Assignment. Transcribe the listing in full. Keep every line exactly as it stands.

Material for this task.
_ _ _

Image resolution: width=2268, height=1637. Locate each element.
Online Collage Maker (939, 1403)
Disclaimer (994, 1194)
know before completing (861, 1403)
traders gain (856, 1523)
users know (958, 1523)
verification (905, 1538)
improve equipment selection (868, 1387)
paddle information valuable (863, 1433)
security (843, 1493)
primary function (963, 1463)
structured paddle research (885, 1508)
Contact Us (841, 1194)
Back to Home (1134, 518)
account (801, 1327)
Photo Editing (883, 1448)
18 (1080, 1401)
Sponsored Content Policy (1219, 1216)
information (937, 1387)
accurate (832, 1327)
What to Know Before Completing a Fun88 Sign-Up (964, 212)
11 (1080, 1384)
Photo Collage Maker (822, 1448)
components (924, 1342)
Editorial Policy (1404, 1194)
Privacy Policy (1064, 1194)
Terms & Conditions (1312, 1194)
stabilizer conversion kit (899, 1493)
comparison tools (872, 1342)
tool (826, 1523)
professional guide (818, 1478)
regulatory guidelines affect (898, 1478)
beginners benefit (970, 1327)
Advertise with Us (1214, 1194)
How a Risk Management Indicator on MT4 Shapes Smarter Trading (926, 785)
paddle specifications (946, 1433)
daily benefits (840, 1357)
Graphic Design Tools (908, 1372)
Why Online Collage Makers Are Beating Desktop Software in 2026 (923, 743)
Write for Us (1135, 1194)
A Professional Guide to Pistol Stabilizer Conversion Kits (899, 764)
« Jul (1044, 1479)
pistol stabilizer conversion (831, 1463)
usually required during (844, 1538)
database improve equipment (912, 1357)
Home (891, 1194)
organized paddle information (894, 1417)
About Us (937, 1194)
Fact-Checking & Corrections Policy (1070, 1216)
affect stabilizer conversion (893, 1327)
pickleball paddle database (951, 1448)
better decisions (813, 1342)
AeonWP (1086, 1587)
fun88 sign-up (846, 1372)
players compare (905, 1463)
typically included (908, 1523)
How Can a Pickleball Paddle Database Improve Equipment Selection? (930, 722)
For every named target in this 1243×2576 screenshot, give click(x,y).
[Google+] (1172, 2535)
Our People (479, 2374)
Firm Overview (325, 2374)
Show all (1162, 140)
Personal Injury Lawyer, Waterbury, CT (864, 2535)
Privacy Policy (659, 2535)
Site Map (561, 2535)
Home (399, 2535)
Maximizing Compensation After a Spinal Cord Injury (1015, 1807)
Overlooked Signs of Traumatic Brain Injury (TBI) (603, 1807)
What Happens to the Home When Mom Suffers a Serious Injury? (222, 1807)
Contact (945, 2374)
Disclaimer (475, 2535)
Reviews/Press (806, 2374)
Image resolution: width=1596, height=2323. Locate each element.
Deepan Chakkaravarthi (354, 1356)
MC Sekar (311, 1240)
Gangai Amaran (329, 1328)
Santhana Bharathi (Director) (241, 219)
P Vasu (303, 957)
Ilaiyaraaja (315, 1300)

_ _ _

Response area.
Image resolution: width=2268, height=1637. Locate each element.
Online Collage Maker (939, 1403)
Disclaimer (994, 1194)
know before completing (861, 1403)
traders gain (856, 1523)
users know (958, 1523)
verification (905, 1538)
improve equipment selection (868, 1387)
paddle information valuable (863, 1433)
security (843, 1493)
primary function (963, 1463)
structured paddle research (885, 1508)
Contact Us (841, 1194)
Back to Home (1134, 518)
account (801, 1327)
Photo Editing (883, 1448)
18 (1080, 1401)
Sponsored Content Policy (1219, 1216)
information (937, 1387)
accurate (832, 1327)
What to Know Before Completing a Fun88 Sign-Up (964, 212)
11 (1080, 1384)
Photo Collage Maker (822, 1448)
components (924, 1342)
Editorial Policy (1404, 1194)
Privacy Policy (1064, 1194)
Terms & Conditions (1312, 1194)
stabilizer conversion kit (899, 1493)
comparison tools (872, 1342)
tool (826, 1523)
professional guide (818, 1478)
regulatory guidelines affect (898, 1478)
beginners benefit (970, 1327)
Advertise with Us (1214, 1194)
How a Risk Management Indicator on MT4 Shapes Smarter Trading (926, 785)
paddle specifications (946, 1433)
daily benefits (840, 1357)
Graphic Design Tools (908, 1372)
Why Online Collage Makers Are Beating Desktop Software in 2026 (923, 743)
Write for Us (1135, 1194)
A Professional Guide to Pistol Stabilizer Conversion Kits (899, 764)
« Jul (1044, 1479)
pistol stabilizer conversion (831, 1463)
usually required during (844, 1538)
database improve equipment (912, 1357)
Home (891, 1194)
organized paddle information (894, 1417)
About Us (937, 1194)
Fact-Checking & Corrections Policy (1070, 1216)
affect stabilizer conversion (893, 1327)
pickleball paddle database (951, 1448)
better decisions (813, 1342)
AeonWP (1086, 1587)
fun88 sign-up (846, 1372)
players compare (905, 1463)
typically included (908, 1523)
How Can a Pickleball Paddle Database Improve Equipment Selection? (930, 722)
For every named target in this 1243×2576 screenshot, give click(x,y).
[Google+] (1172, 2535)
Our People (479, 2374)
Firm Overview (325, 2374)
Show all (1162, 140)
Personal Injury Lawyer, Waterbury, CT (864, 2535)
Privacy Policy (659, 2535)
Site Map (561, 2535)
Home (399, 2535)
Maximizing Compensation After a Spinal Cord Injury (1015, 1807)
Overlooked Signs of Traumatic Brain Injury (TBI) (603, 1807)
What Happens to the Home When Mom Suffers a Serious Injury? (222, 1807)
Contact (945, 2374)
Disclaimer (475, 2535)
Reviews/Press (806, 2374)
Image resolution: width=1596, height=2323. Locate each element.
Deepan Chakkaravarthi (354, 1356)
MC Sekar (311, 1240)
Gangai Amaran (329, 1328)
Santhana Bharathi (Director) (241, 219)
P Vasu (303, 957)
Ilaiyaraaja (315, 1300)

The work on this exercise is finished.